● **RECORD EXTRACTS**
-*-*-

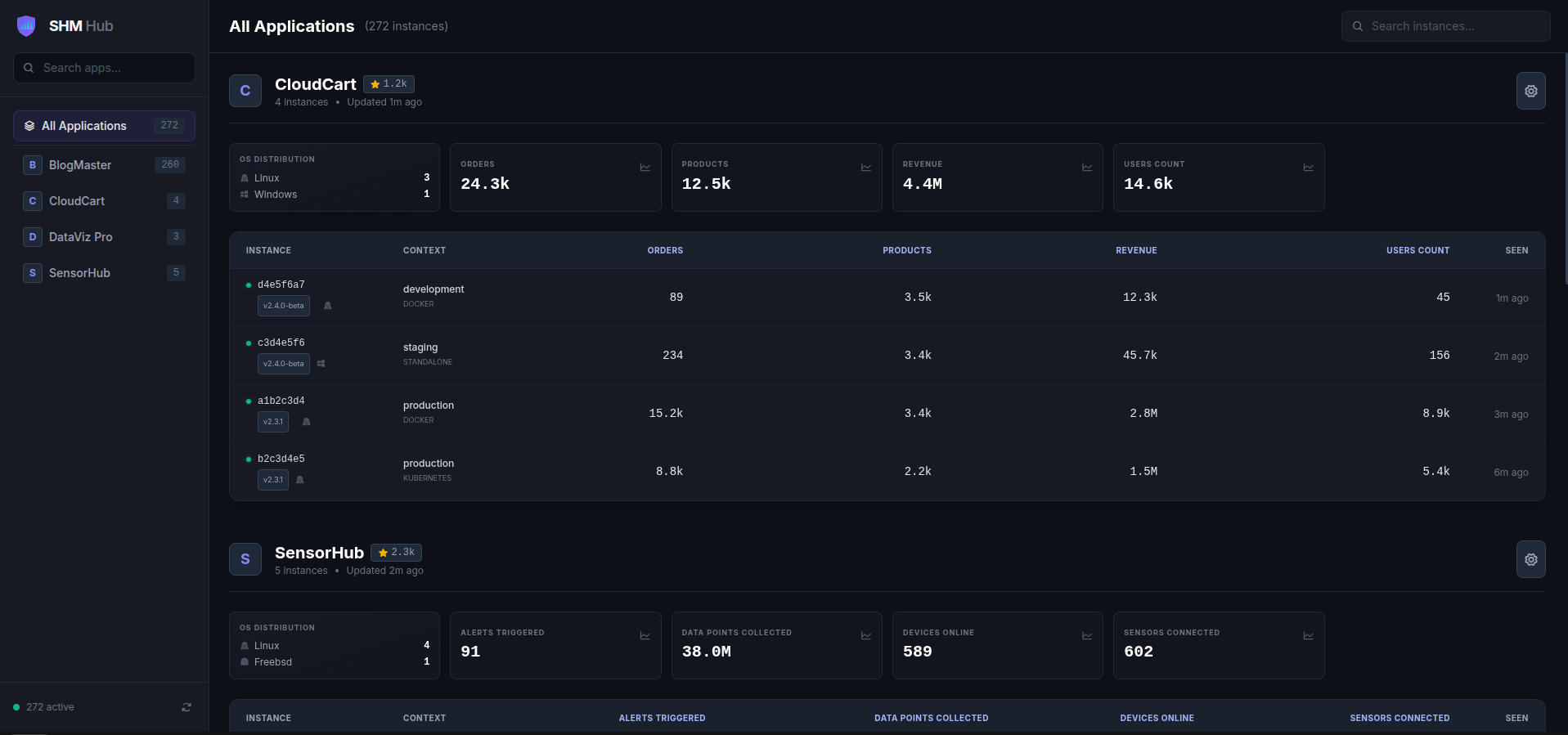Open chart icon on Users Count card
This screenshot has width=1568, height=735.
(x=1308, y=168)
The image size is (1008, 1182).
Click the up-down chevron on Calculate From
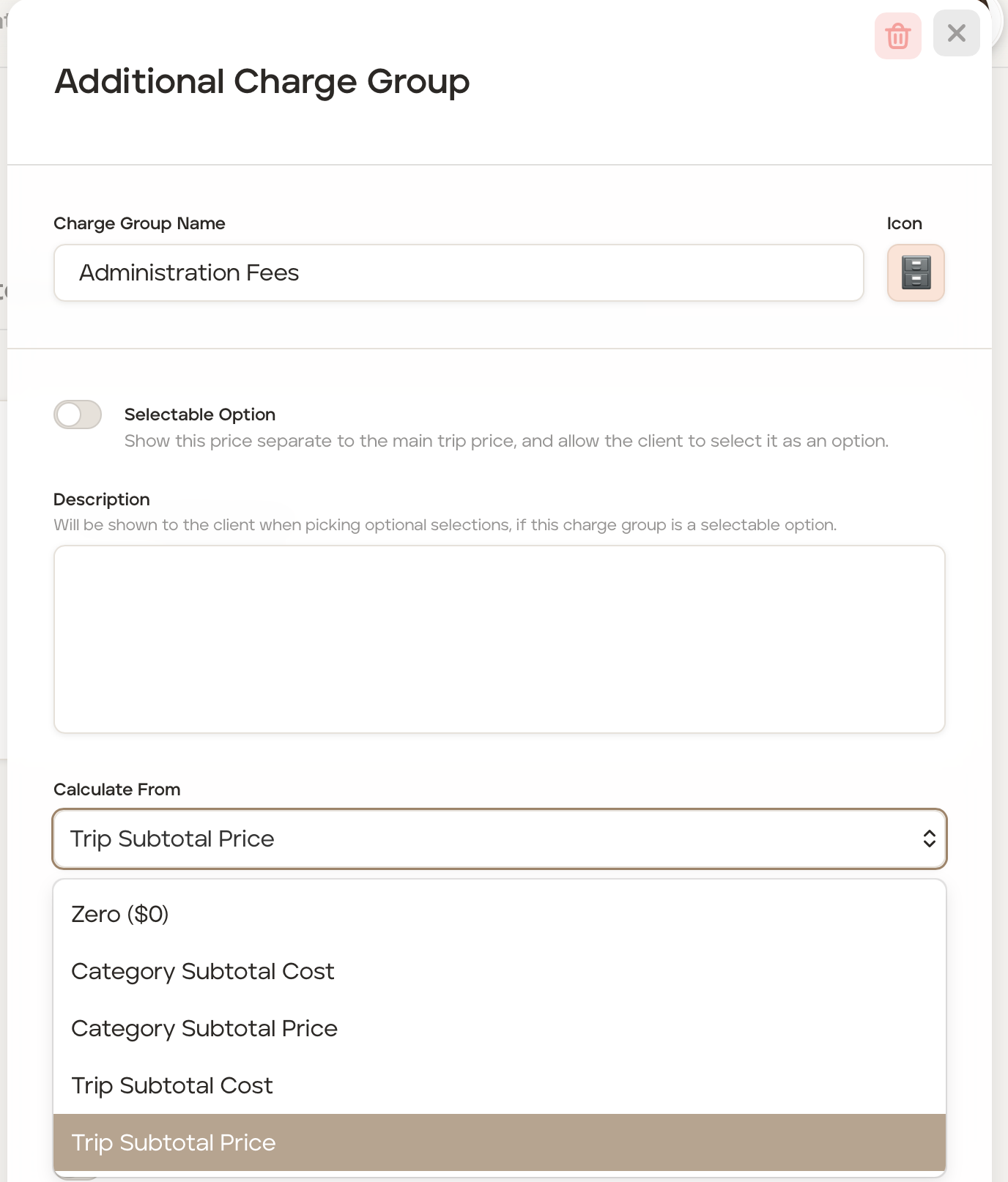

-*-*-

● **DIRECTIONS FOR THIS TASK**
Word for word, retype the lines from the one that contains "The image size is (1008, 1182)." through the final line of the data, both ends included, excluding pictures.

● **WRITTEN SOLUTION**
The image size is (1008, 1182).
Click the up-down chevron on Calculate From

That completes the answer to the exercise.